Data section |
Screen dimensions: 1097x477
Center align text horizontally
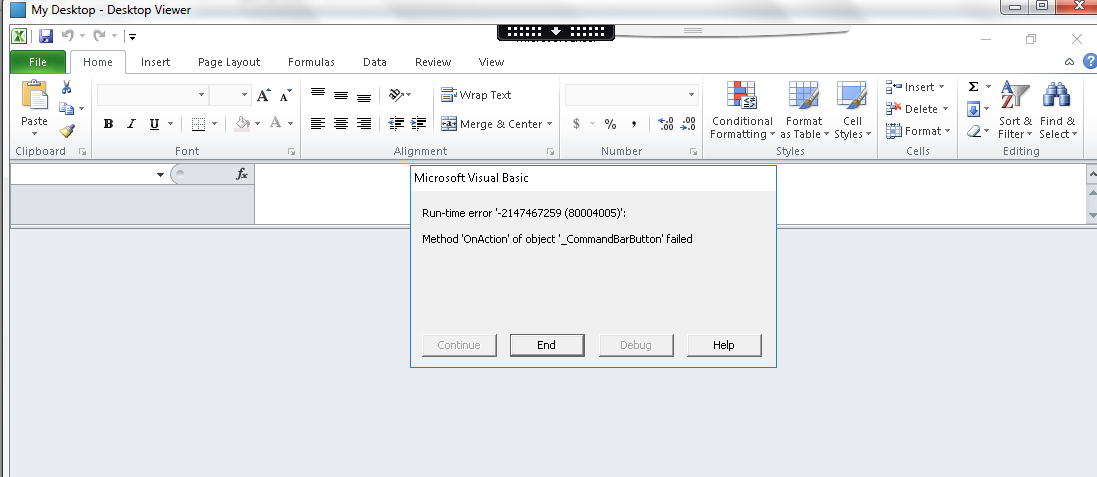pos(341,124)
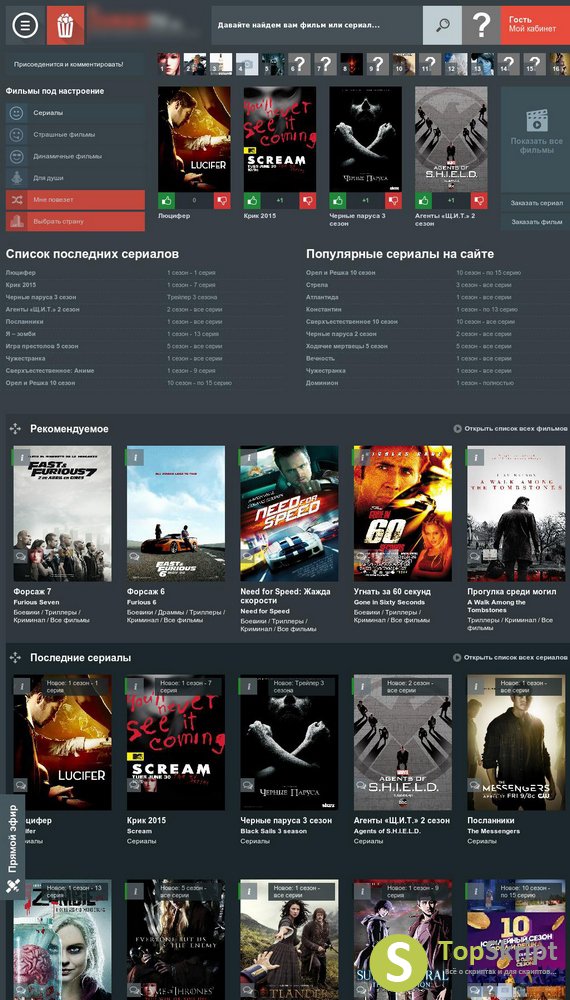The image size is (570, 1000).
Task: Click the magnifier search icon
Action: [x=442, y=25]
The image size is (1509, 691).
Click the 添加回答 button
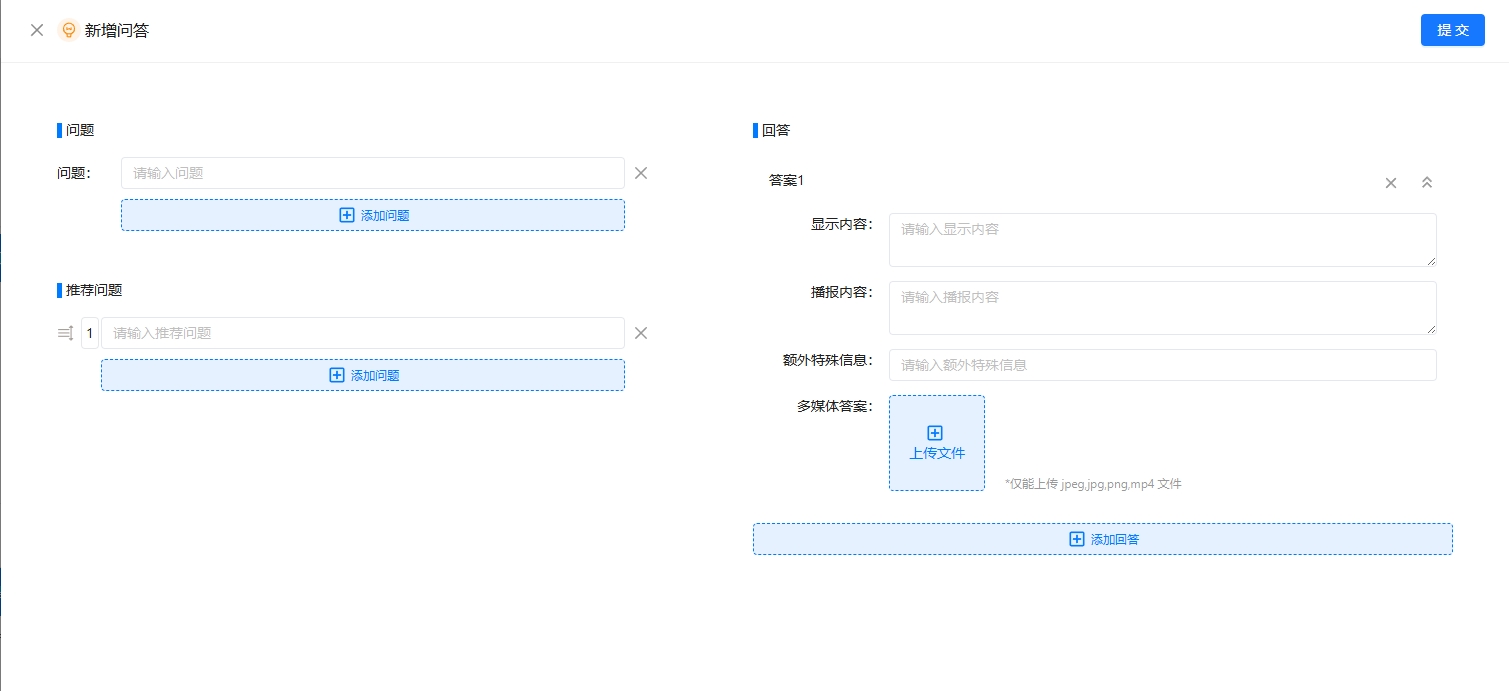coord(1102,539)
==
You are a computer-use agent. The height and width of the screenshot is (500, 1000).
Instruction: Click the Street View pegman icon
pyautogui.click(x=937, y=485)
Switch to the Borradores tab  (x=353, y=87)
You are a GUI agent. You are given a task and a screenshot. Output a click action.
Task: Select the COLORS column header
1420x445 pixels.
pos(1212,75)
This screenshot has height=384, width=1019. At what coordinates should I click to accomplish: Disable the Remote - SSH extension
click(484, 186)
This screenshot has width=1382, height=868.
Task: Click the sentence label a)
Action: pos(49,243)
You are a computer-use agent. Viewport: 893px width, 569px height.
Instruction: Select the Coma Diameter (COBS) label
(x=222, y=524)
--
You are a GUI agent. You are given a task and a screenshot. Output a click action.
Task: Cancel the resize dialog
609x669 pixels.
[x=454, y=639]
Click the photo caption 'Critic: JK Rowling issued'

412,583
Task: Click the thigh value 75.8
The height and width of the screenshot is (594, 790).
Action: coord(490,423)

Task objective | Filter the listing above by the word "computer"; copy each line that passes.

Response |
You are a computer-use agent. The height and width of the screenshot is (500, 1000).
You are a computer-use agent. Viewport: 893px width, 569px height.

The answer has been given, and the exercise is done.